One of the most repeated mantras in gardening is “right plant, right place.” Like other garden sayings, there is a lot of truth in the advice to choose plants that fit the conditions of a landscape rather than try to adjust the location’s soil, sunlight or micro-climate to fit a desired plant.
Three years ago, I gave up on growing grass in the southeast corner of my lot. We don’t have an irrigation system and don’t want to install one. The corner gets baking sun much of the year. It’s on a slope, so water runs off quickly. Grass likes wet and cool; this spot had hot and dry.

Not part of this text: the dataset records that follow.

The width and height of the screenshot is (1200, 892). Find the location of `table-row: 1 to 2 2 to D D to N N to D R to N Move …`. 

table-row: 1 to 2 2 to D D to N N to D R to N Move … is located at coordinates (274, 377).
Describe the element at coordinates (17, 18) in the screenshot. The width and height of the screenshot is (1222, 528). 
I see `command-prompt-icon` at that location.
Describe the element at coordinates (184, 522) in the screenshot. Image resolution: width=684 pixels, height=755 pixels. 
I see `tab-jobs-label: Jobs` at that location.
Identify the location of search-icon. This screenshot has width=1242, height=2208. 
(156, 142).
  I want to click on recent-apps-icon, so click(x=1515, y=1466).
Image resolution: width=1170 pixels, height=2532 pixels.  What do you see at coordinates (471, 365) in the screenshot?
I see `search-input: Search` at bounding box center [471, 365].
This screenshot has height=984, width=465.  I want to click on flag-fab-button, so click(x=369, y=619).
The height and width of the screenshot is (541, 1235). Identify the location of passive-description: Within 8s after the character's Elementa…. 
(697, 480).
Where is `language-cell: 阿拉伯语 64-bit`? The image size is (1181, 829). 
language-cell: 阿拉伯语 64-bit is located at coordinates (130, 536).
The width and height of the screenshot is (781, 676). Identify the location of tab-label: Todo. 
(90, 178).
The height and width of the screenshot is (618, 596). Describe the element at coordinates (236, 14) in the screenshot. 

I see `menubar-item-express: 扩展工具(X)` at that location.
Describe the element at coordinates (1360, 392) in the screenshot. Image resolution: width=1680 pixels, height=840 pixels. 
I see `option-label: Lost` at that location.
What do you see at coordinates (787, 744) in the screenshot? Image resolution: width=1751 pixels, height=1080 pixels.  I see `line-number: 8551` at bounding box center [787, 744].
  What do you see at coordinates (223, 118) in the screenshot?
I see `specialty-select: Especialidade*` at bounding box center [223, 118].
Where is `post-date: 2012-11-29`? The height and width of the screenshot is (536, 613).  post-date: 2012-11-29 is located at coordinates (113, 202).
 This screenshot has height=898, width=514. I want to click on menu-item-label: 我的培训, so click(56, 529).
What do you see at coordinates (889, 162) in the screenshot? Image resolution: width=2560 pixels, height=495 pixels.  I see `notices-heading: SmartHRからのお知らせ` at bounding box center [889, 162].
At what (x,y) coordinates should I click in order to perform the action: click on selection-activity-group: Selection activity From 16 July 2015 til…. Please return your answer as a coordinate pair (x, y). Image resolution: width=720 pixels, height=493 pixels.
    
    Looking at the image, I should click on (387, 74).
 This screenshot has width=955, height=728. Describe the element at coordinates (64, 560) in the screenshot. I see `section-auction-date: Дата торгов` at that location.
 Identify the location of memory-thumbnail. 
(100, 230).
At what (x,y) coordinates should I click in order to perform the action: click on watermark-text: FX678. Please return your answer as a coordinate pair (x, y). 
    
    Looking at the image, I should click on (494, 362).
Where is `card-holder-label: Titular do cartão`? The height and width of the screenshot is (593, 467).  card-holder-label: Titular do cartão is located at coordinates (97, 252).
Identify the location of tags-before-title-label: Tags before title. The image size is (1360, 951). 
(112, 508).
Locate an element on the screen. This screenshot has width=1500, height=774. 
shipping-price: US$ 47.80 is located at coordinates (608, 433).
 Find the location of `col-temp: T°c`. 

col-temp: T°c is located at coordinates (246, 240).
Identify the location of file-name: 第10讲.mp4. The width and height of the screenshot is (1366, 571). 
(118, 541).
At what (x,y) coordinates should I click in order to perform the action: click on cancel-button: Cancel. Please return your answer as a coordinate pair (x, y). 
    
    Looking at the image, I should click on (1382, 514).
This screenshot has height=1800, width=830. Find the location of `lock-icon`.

So, out with the grass, and in with a planting bed with prairie plants: grasses, blazing star, Russian sage, perennial salvia, sedum. Now in its third season, I love looking at this colorful bed almost as much as I hated looking at the dry, dead grass that used to be there. And, it’s significantly less work than mowing and watering the area used to be. Each spring, I clean up the area, removing spent plants and stray stems. I usually refresh the mulch and maybe edge it. After that, I just pull weeds, if I see them. In fall, I cut down a few of the perennials and leave the rest for winter interest. That’s the entire maintenance plan.
I’ve only had to replace one plant—a chokeberry bush that didn’t make it through the first winter. Everything else is big, beautiful and soaking up the sun and heat. Last year, I added these allium because their purple bulbs complement the colors of the ‘Kobold’ blazing star and salvia so nicely.
Right plant, right place. Good advice.
Karen says
That is great advice, and some I should heed. All too often I get wrapped up in trying to make a plant survive where it doesn’t want to, and this is just plain silly! I also enjoyed the slime mold post (no, I don’t mean I like slime mold, lol) I’m just glad to hear what it is. Scary-looking, isn’t it?